EXCERTO FORNECIDO:
○ ○ ○ ○
Thomas Malthus foi um economista do séc. XIX cuja imagem histórica ficou marcada por uma previsão muito errada. Segundo ele, e apesar de ser contemporâneo da Revolução Industrial, a humanidade não conseguiria escapar a uma condição de miséria material: sempre que as condições materiais per capita aumentassem, a seguir, a população aumentaria numa proporção maior, o que ditaria a redução dessas condições materiais per capita, de volta ao ponto de partida.
O que o século XIX e, principalmente, o séc. XX demonstram foi que, à escala mundial, é possível aumentar, sustentadamente e per capita, as condições materiais de vida. De facto, Malthus não conseguiu antever que:
1. A produção, graças aos aumentos continuados da produtividade, crescesse a um ritmo superior ao aumento da população;
2. Que a humanidade inventasse a pílula anticoncepcional, que fez com que se conseguisse desligar o aumento da abundância material do aumento da taxa de natalidade.
○ ○ ○ ○
INFORMAÇÃO FORNECIDA:
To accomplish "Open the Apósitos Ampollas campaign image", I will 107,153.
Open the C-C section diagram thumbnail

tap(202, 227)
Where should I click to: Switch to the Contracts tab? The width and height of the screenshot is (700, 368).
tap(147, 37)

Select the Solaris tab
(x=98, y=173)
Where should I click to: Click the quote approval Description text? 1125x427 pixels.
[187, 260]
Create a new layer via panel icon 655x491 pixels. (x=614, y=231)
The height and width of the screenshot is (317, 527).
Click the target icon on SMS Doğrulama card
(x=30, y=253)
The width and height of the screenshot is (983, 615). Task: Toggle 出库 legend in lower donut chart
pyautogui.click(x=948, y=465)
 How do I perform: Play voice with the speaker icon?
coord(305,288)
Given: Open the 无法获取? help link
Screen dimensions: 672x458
○ ○ ○ ○
QUESTÕES DE ESTUDO:
1. No texto sobre Malthus, substitua "miséria material" por "pobreza material" no trecho que abre com as palavras que contêm "Thomas Malthus foi" e fecha com "ponto de partida.". Apresente o trecho completo.
2. Traduza para inglês esta frase do texto sobre Malthus: "Thomas Malthus foi um economista do séc. XIX cuja imagem histórica ficou marcada por uma previsão muito errada."
3. Escreva a continuação do texto sobre Malthus, a começar depois da última frase apresentada.
Os registos não têm qualquer papel neste trabalho.

RESPOSTAS ESCRITAS:
1.
Thomas Malthus foi um economista do séc. XIX cuja imagem histórica ficou marcada por uma previsão muito errada. Segundo ele, e apesar de ser contemporâneo da Revolução Industrial, a humanidade não conseguiria escapar a uma condição de pobreza material: sempre que as condições materiais per capita aumentassem, a seguir, a população aumentaria numa proporção maior, o que ditaria a redução dessas condições materiais per capita, de volta ao ponto de partida.

2. Thomas Malthus was a nineteenth-century economist whose historical image was marked by a badly mistaken prediction.

3.
Chegados ao século XXI, as previsões apontam para o seguinte: o PIB per capita do mundo continuará a aumentar, enquanto a população mundial atingirá um pico, após o qual deixará de crescer. Se juntarmos a isto a progressiva globalização do progresso tecnológico, que tem tirado milhões da miséria (nomeadamente na China e na Índia), podemos dizer que estamos a assistir à progressiva, mas bendita, falência da máquina de fazer miseráveis. Esta afirmação pode parecer contraditória com a existência de tantos miseráveis no mundo, que, no caso africano, se manifesta, por exemplo, nas trágicas travessias do Mediterrâneo em busca da prosperidade europeia. É também facto que se mantêm múltiplas bolsas de miséria nos países ricos. Mas a tendência será a seguinte: menos pobres absolutos, menos nascimentos. A queda da natalidade, em particular, é decisiva para este processo: se nascerem cada vez menos pessoas nas bolsas da pobreza, paramos de alimentar a fonte da miséria. Aliás, há um fenómeno de que todos falam, e do qual muitos se queixam, que é uma consequência directa desta tendência: não há gente para trabalhar!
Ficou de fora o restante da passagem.